Les origines des incendies de forêts dans les Alpes de Haute-Provence

 
 
Dans le département des Alpes de Haute-Provence, 85% des départs de feux dont la cause est connue sont d’origine anthropique (causés par l’homme).
Feux de forêt - illustration 1 largage retardant

                                                                        largage retardant

La foudre, seule cause naturelle possible, ne concerne que 15% des départs de feux.

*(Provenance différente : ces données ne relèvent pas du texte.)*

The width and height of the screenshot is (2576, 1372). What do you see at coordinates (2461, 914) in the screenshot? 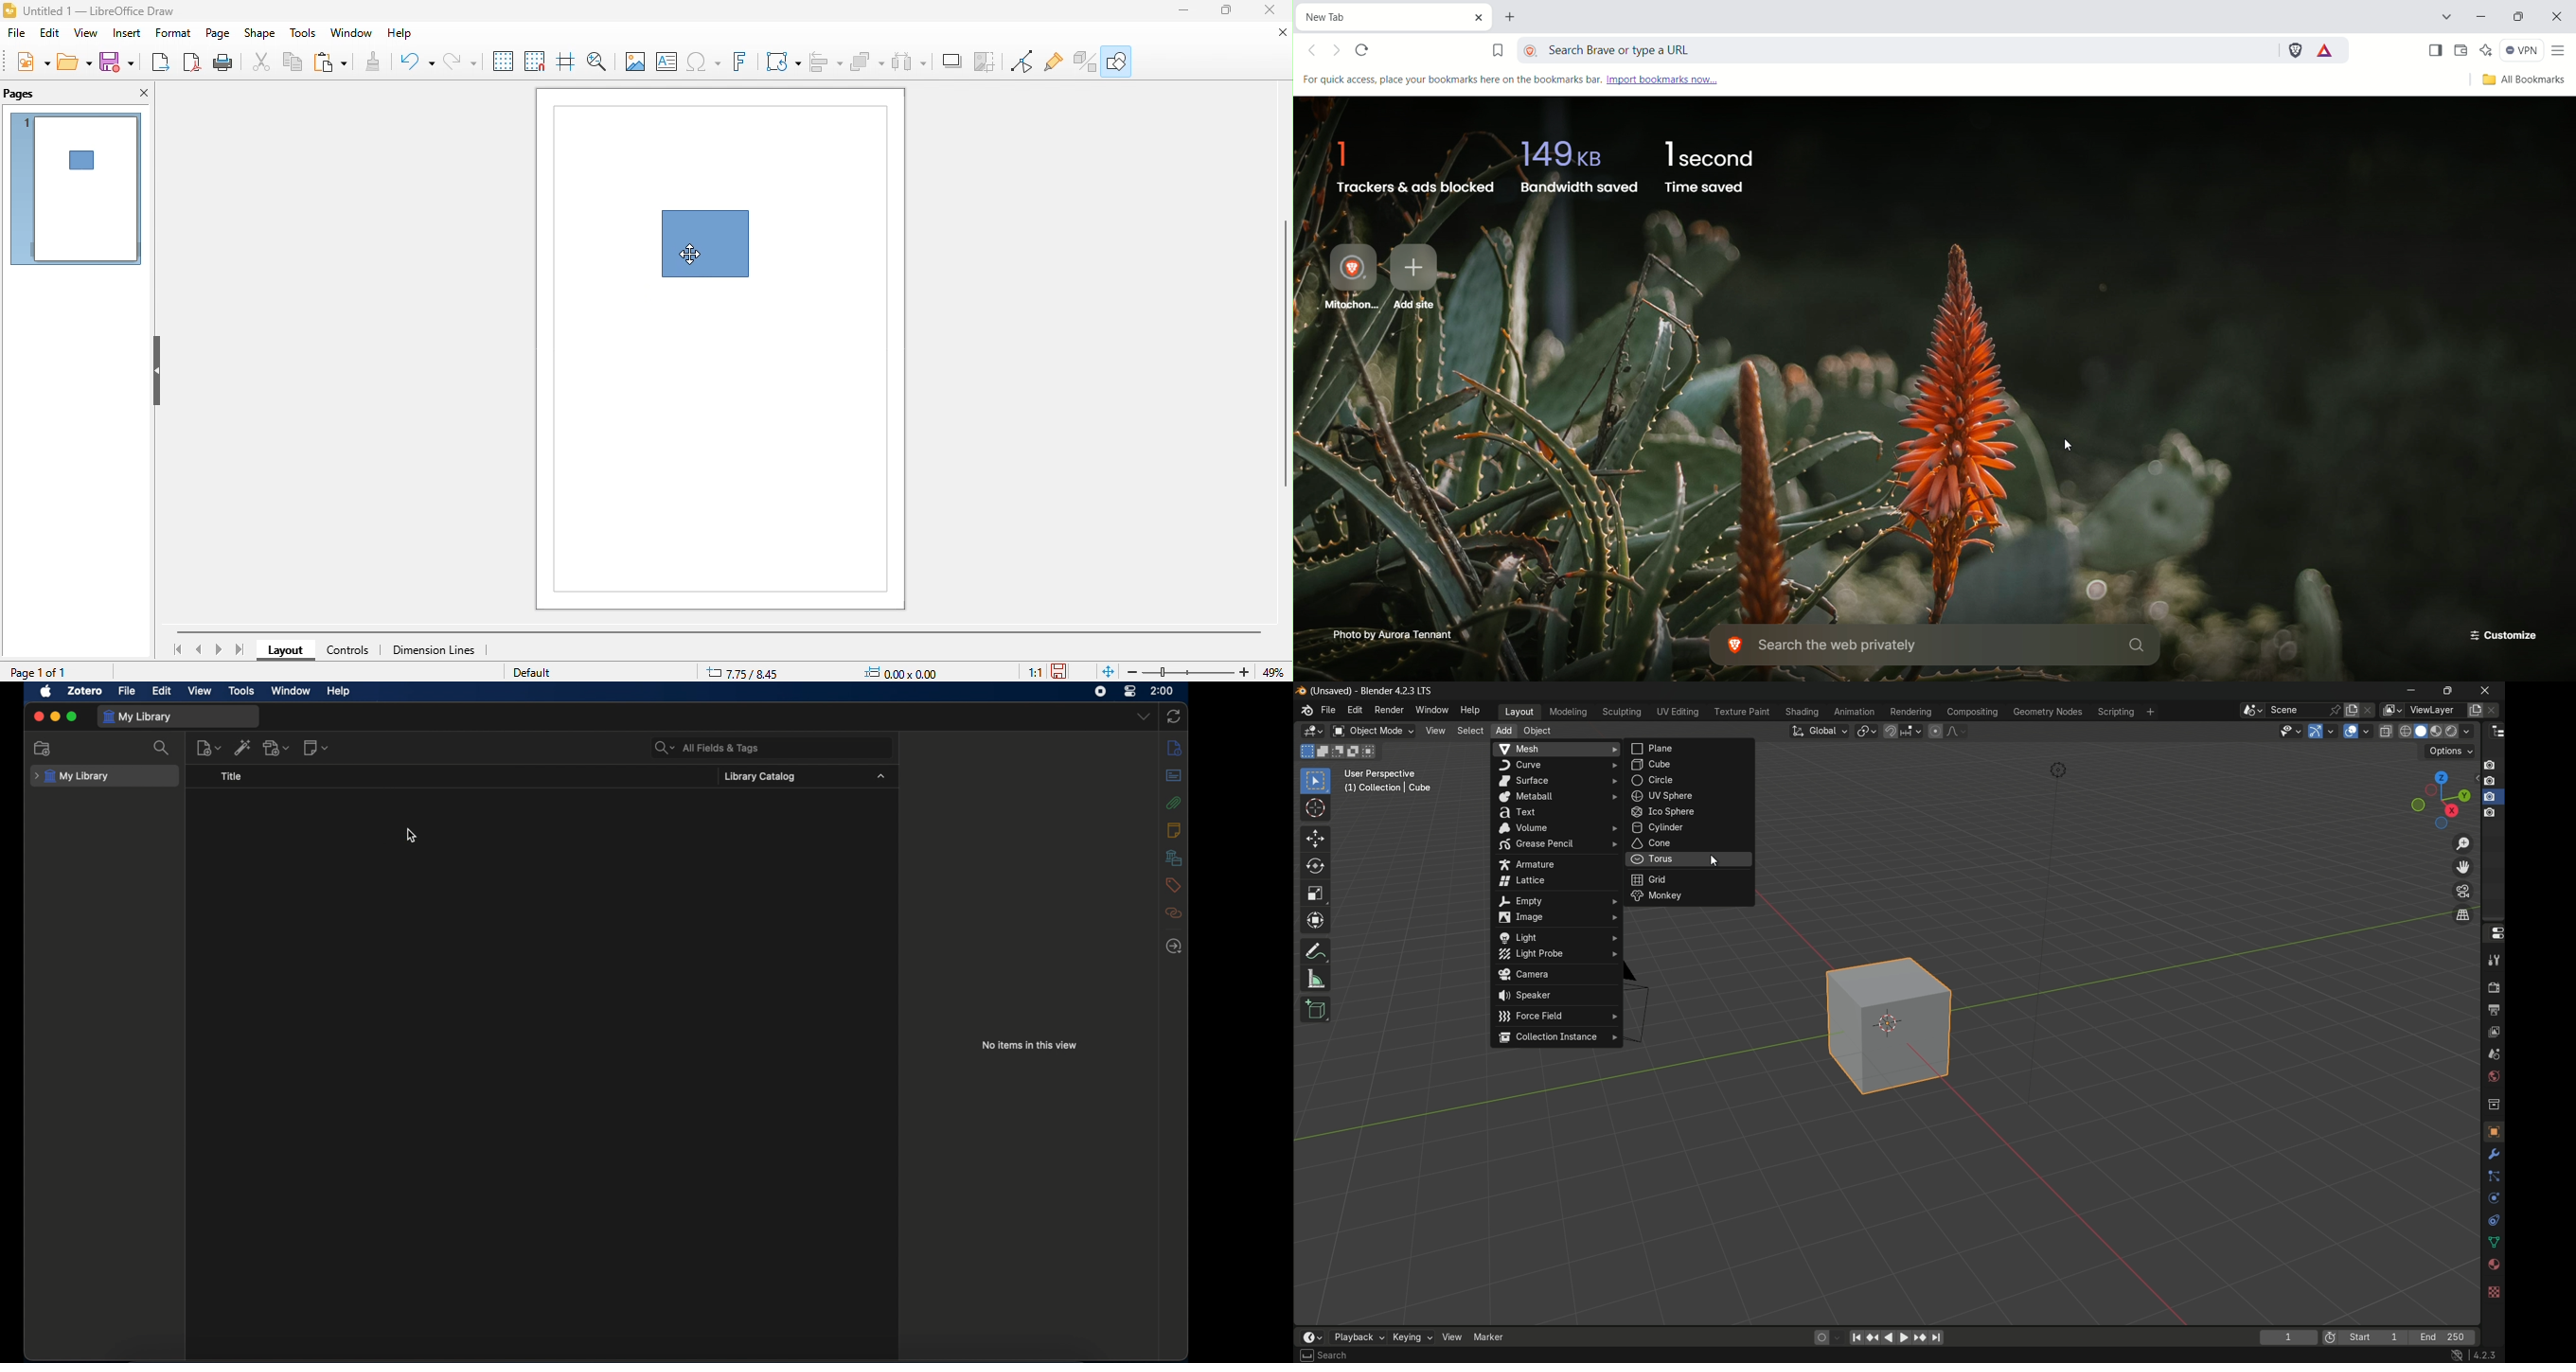
I see `switch the current view` at bounding box center [2461, 914].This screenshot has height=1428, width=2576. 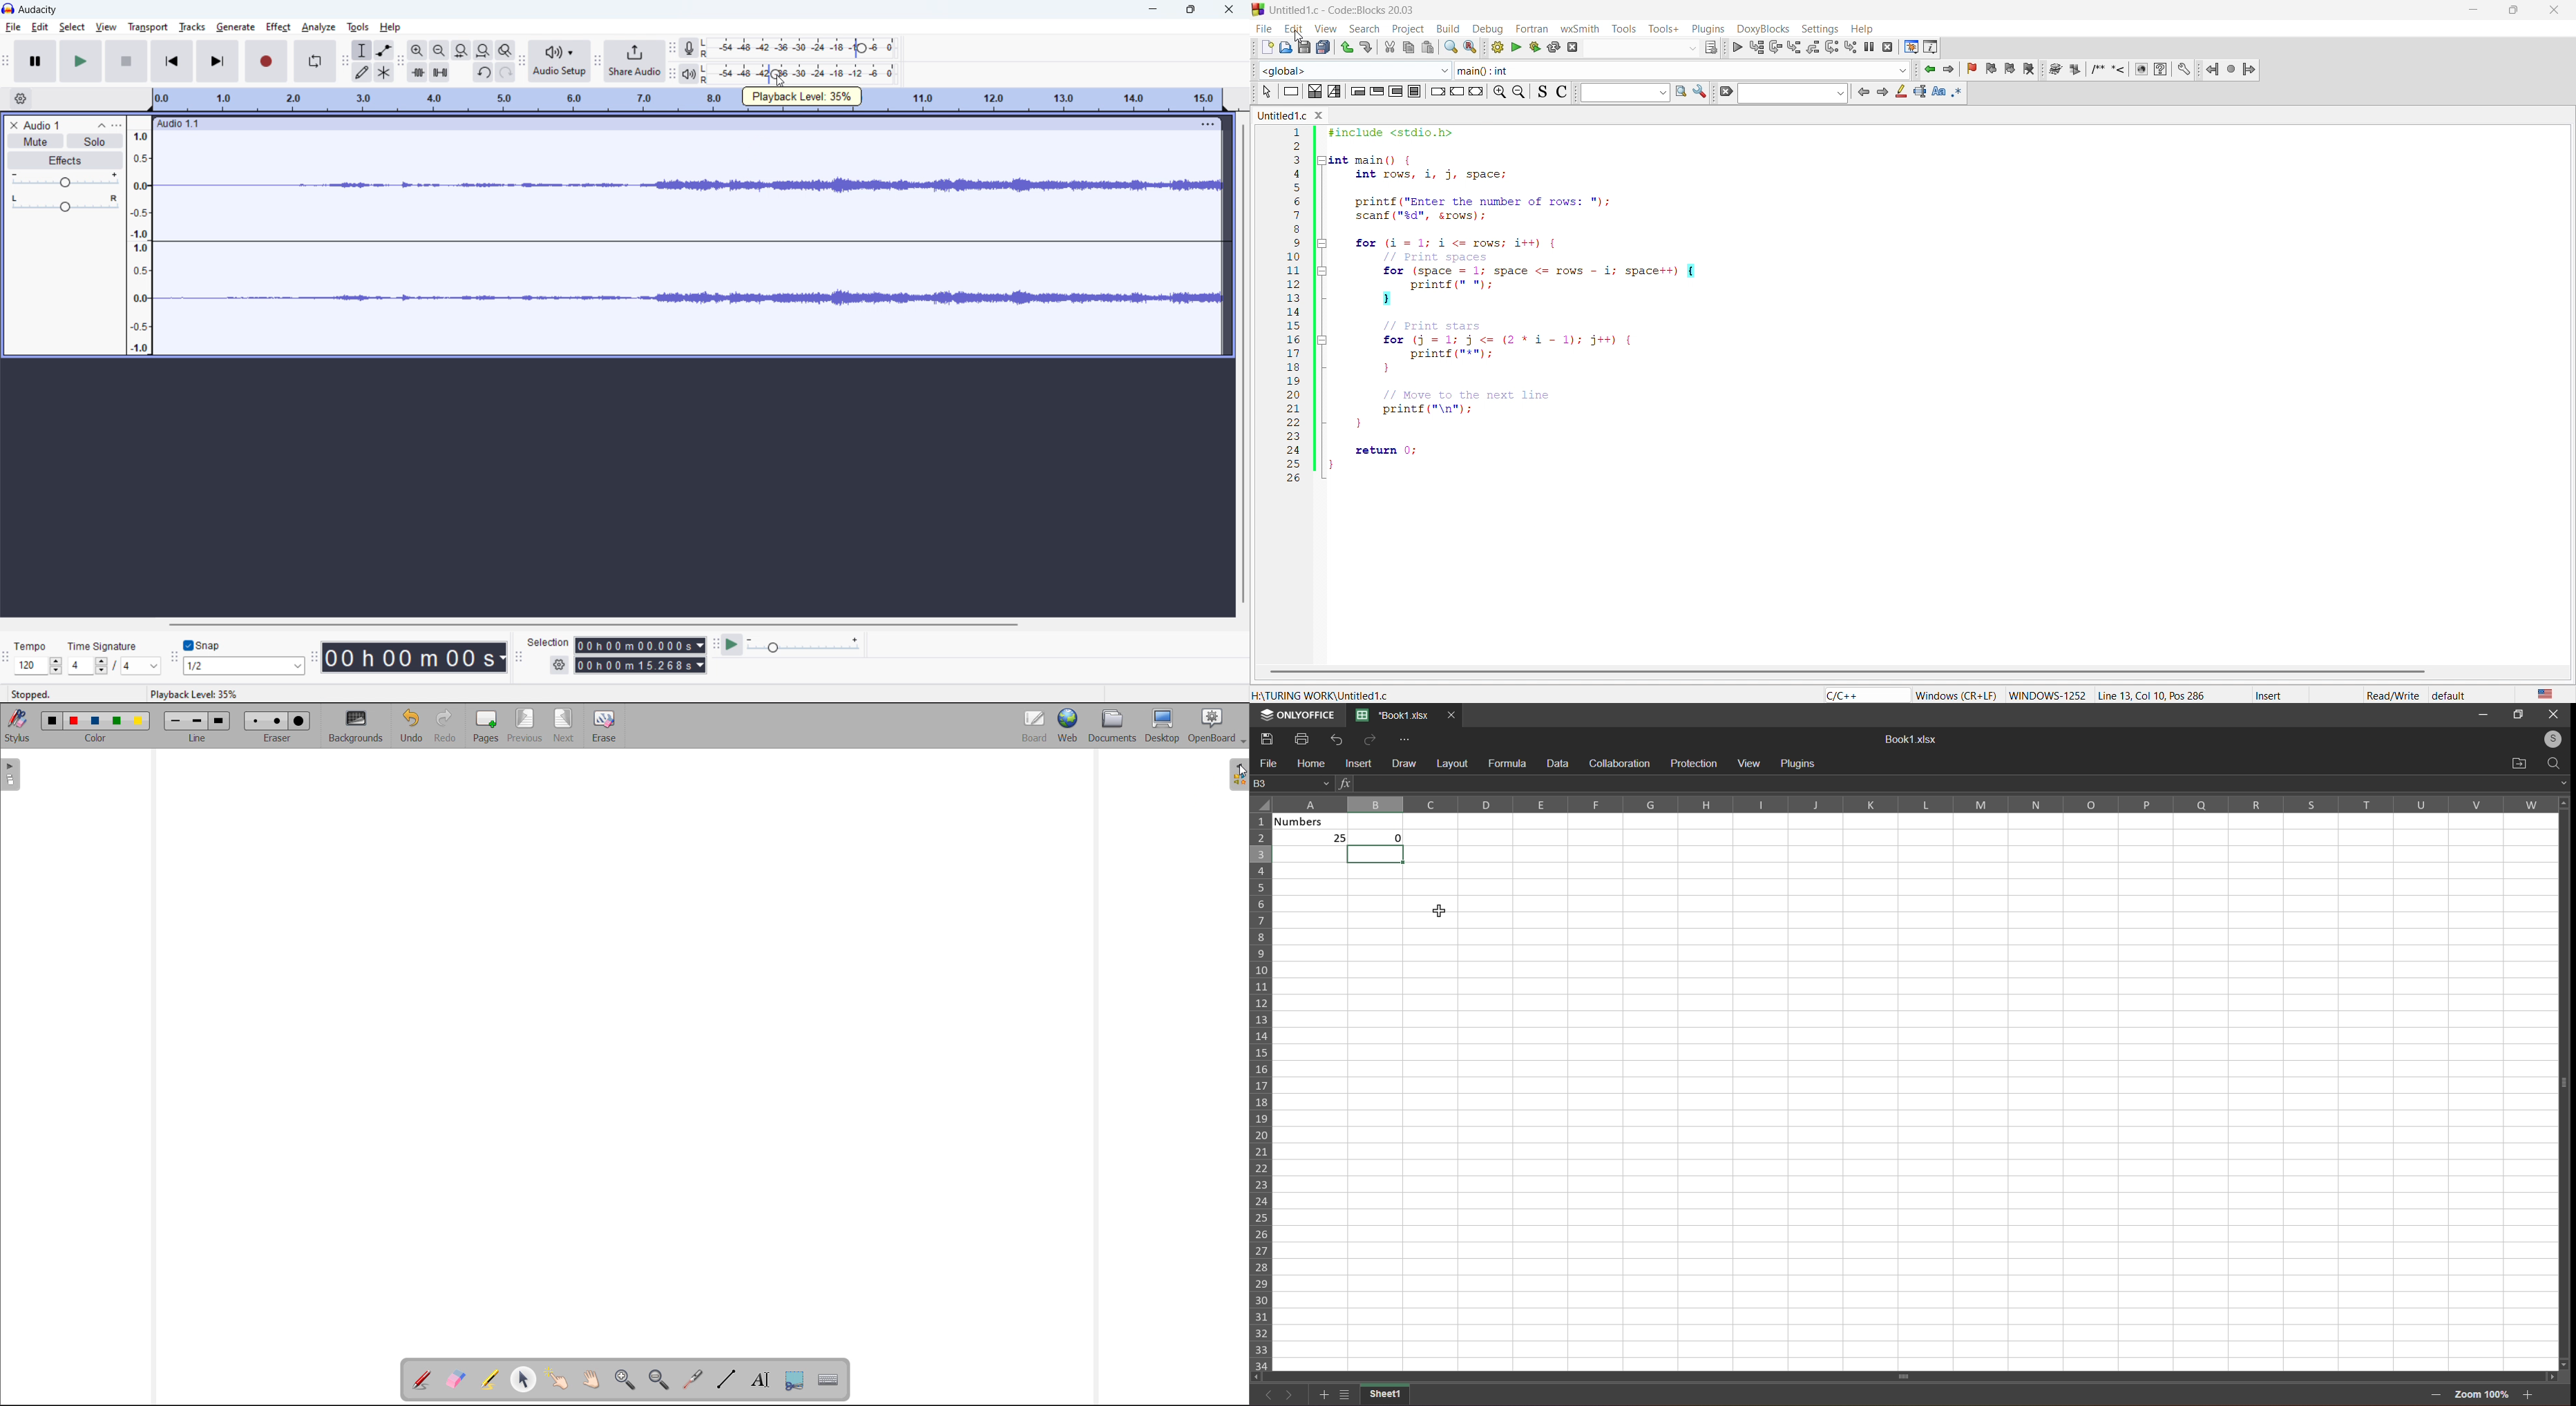 What do you see at coordinates (727, 1380) in the screenshot?
I see `draw lines` at bounding box center [727, 1380].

C’est en cela que le risque incendie de forêt se différencie des autres risques « naturels ». Dans le département, une grande partie des incendies sont dus aux travaux agricoles et forestiers (presque 40% à eux deux).

L’imprudence des particuliers ou les accidents sont également des causes fréquentes (un tiers des causes), dont la plupart sont liées à l’emploi du feu (brûlage, barbecue), au jet de mégots de cigarettes ou aux dépôts d’ordures.

Autres causes importantes : la malveillance et la pyromanie (mise à feu volontaire pour environ 15% des causes identifiées), qui génèrent souvent les feux les plus grands et les plus virulents.

Les Alpes de Haute-Provence ont un taux de boisement de 52%, aux 365 000 ha de forêts il faut rajouter environ 100 000 ha de landes qui peuvent aussi participer à la propagation d’un incendie. Certaines zones sont plus exposées que d’autres, en raison des espèces végétales, de la configuration des lieux, de l’exposition au vent ou d’une urbanisation importante située à proximité des zones forestières. Les espaces couverts par la forêt méditerranéenne sont particulièrement exposés. Bien que la sensibilité des espaces naturels au feu soit plus forte dans le Sud-Ouest du département, toutes les communes du département sont, à un degré ou à un autre, concernées par ce risque.

Les trois facteurs qui se conjuguent pour propager un incendie sont :

  • un combustible (végétation forestière ou zone boisée).  Le risque est également lié à l’état de la forêt (sécheresse et entretien…) et à la nature des essences végétales (chêne vert et pin d’Alep figurant parmi les essences les plus sensibles…) ;
  • un comburant : l’oxygène de l’air. Le vent active la combustion, accélère la propagation, dessèche le sol et les végétaux. Il est imprévisible car sa vitesse et sa direction varient en fonction du relief et des conditions météorologiques ;
  • une source de chaleur : flamme ou étincelle.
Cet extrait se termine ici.